Uptitration was done after assessment of the therapeutic response and tolerability by the above-mentioned scores. Blinding and randomization were carried out by an independent person unrelated to the study. The drug packets were administered to patients serially according to the patient’s reporting sequence. A median pain score reduction on the basis of the VAS of >50%, between 25 and 50%, and <25% were considered as good, moderate, and mild responses, respectively. Overall improvement in pain intensity of ≥30 and ≥50% also was assessed. Assessments for depression and change in sleep pattern were performed at the beginning and end of each of the treatments, PGIC was assessed at the end of each treatment period, and patient preference of treatment was carried out fortnightly after beginning the second treatment, whereas all other assessments were performed at each of the 2-weekly follow-up visits. The investigator administered the drug and performed assessment for the efficacy and safety at each visit and was accessible by telephone to all patients throughout the study. No additional dose escalation was carried out in the case of appearance of adverse events, lack of benefit with the initial two doses (no benefit on patient VAS), patient’s satisfaction with pain relief, the highest dose was reached, or patient’s noncompliance. Patients were reminded by telephone calls for the due visits and also were traced for missed visits. In case of a missed visit, the patient was given the scheduled dose if he/she turned up during the stipulated time of 2 weeks or else the placebo washout was given and the next scheduled drug was started. Patients were not allowed any pain medication other than up to 3 g per day paracetamol as a rescue medication during the trial period, except 24 h prior to assessment. Compliance was assessed by direct questioning and pill counting. Success of blinding was assessed by the accuracy of the physician’s prediction at the end of the study.

Statistical analysis

The sample size calculation was based on the means and SDs observed for pain scores in previous trials of duloxetine versus placebo and amitriptyline versus placebo in PDN. The efficacy of both drugs was estimated to be 70%. To prove that there is no difference in efficacy between the two treatments, with two-sided significance levels of 2.5% and power of 80%, a within-subject SD of 20%, and a maximum-allowable difference of 10%, the total number of patients to be included was 44. Because of its cross-over design, with 40% noncompliance and loss to follow-up, we decided to include a total of 60 patients in the study. The primary and secondary efficacy analyses were performed on the intention-to-treat population, defined as patients who received at least one dose of randomized study medication and had at least one postbaseline efficacy assessment.
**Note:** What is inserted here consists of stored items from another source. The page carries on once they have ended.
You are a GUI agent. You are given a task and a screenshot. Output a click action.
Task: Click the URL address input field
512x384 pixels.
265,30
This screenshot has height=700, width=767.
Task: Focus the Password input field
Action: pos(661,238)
Values are expressed as means ± SD, median with interquartile range (IQR), and numbers and percentages.

The median pain scores, the patient VAS, the Likert pain scale, and the McGill Pain Questionnaire were compared using the Wilcoxon matched-pair test. In addition, data from all visits were compared with baseline scores using the Friedman test for intragroup comparison. PGIC was compared by the McNemar-Bowker test. The Hamilton Depression Rating Scale, altered sleep pattern, percentage of patients showing improvement, treatment preference, and incidence of adverse events were compared using the χ2 test or Fisher exact test. Baseline parameters were compared by the Student paired or unpaired t test, χ2 test, or Fisher exact test. A P value <0.05 was considered significant. SPSS (version 12.0) was used to perform analysis.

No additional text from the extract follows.